Harry's restaurant changes year after year between the states $0$ (bankrupt), $1$ (almost bankrupt) and $2$ (solvent).
The transition matrix is $P= \begin{pmatrix} 1 & 0 & 0 \\ 1/2 & 1/4 & 1/4 \\ 1/2 & 1/4 & 1/4 \end{pmatrix}$
Calculate the expected value for the amount of years till state $0$ is reached, if we started from state $2$.
I took this question from an exam and try to solve it but I'm not sure how to do this correct? I'm a bit confused we need to work with expected value to calculate the required steps / years to get from state $2$ to state $0$. At least that's how I understood this so far.
It all sounds like I need to solve some recursive relations. Let $h(k)$ be the expected number of steps / years in this example until we reach the state $0$ when you are in state $2$. So we have that $$h(2)=0$$
because when you are in state $2$, you need $0$ steps / years to reach $2$. Then for $k=1$
$$h(1) = 1+0.25h(1)+0.25h(2)+0.5h(0)$$
because when you are in state $1$ you will need a step ($+1$) so you will reach with probability $0.25$ state $1$ again and with probability $0.25$ state $2$ and with probability $0.5$ state $0$.
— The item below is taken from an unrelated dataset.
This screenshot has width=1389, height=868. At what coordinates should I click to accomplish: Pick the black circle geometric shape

Similarly we do this for $h(0):$
$$h(0) = 1+1h(0)$$
But from here I don't really know how to continue to get the system and calculate the expected number pf steps with that? : /
Let $h(k)$ be the expected time to reach state $0$ if we started from state $\color{blue}k$.
Then $h(0)=0$.
And if we start with state $1$, with probability $\frac12$ we reach state $0$, with probability $\frac14$ we reach state $1$, and with probability $\frac14$ we reach state $2$.
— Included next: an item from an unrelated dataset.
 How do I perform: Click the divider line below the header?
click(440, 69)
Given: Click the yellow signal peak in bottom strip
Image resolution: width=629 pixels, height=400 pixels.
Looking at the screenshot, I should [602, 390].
Hence $$h(1)=1+\frac12h(0)+\frac14h(1)+\frac14h(2)$$
Similarly,
$$h(2)=1+\frac12h(0)+\frac14h(1)+\frac14h(2)$$
Substituting $h(0)=0$, we have
$$h(1)=1+\frac14h(1)+\frac14h(2)\tag{1}$$
$$h(2)=1+\frac14h(1)+\frac14h(2)\tag{2}$$
Subtracting both equation we have $$h(1)=h(2)\tag{3}$$
Use equation $(3)$ and $(2)$ to solve for $h(2)$.